By Anmol Rajpurohit, Feb 27, 2014.
One of the biggest challenges at big conferences such as Strata 2014 is that there is so much happening quickly and simultaneously that it is almost impossible to catch all the action.
We help you by summarizing the key insights from some of the best and most popular sessions at the conference. These concise, takeaway-oriented summaries are designed for both – people who attended the conference but would like to re-visit the key sessions for a deeper understanding and people who could not attend the conference.
See also: Strata 2014 Santa Clara: Highlights from Day 2 (Feb 12)
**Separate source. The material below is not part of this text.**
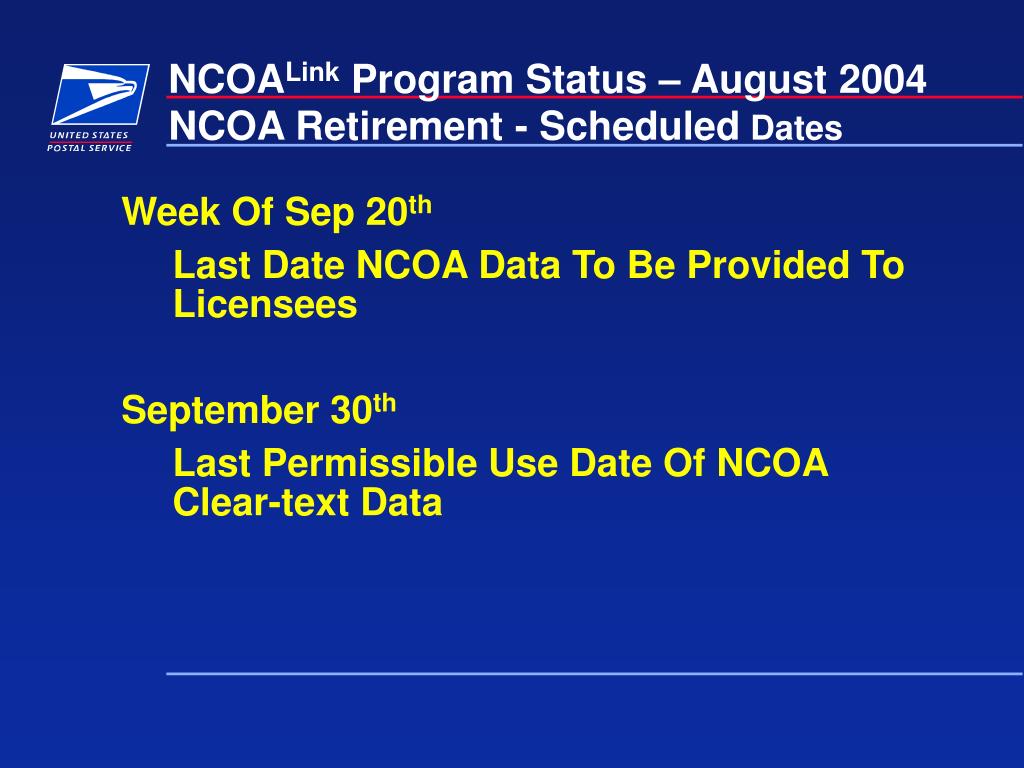Click the smaller word Dates in the subtitle
1024x768 pixels.
797,128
Data Journalism – Organized Crime and Corruption Reporting by Drew Sullivan, Organized Crime and Corruption Reporting Project
Drew started with emphasizing that most of the real-life problems come from interdisciplinary areas and not just one specific area. Organized crime and corruption has global business of about 2-3 trillion US Dollars. Countries with very high amount of such activities are Russia, Montenegro, Kosovo, Eq. Guinea, North Korea, and Uzbekistan.When working with corrupt government official in anti-democratic and weak states becomes stronger, it threatens local and regional security.
Meanwhile, the proceeds from crime are eagerly sought by western banks, hedge funds and markets. He displayed details of a Tormex bank account
as an example. Over half a billion US dollars were poured into this Latvian bank account of the phantom company in a period of less than two years.
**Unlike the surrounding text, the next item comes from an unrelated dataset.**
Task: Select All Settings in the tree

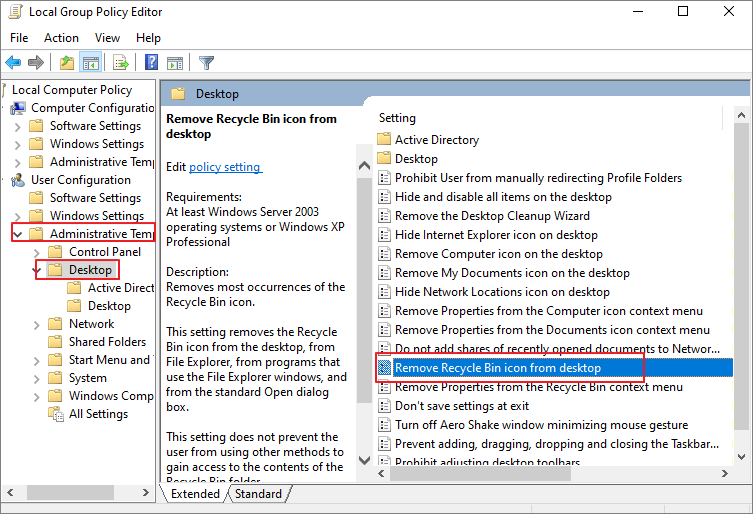Action: point(98,414)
He urged to the data science community to come forward and help them to stop this large-scale illegal activity by hack and track method. He concluded by saying that efficient investigative reporting is the result of cooperation between investigative journalists, programmers and others who want to use data to contribute to create a cleaner, fairer and more just global society.
Enabling Business Transformation with Analytics over Real-time Streaming Data by Anand Venugopal and Pranay Tonpay, Impetus Technologies Inc.
Anand initiated the session referring to the retina in a human eye, which communicates with brain in real-time at 10 million bits per second. Real-time streaming analytics is not just about low latency queries over batch data.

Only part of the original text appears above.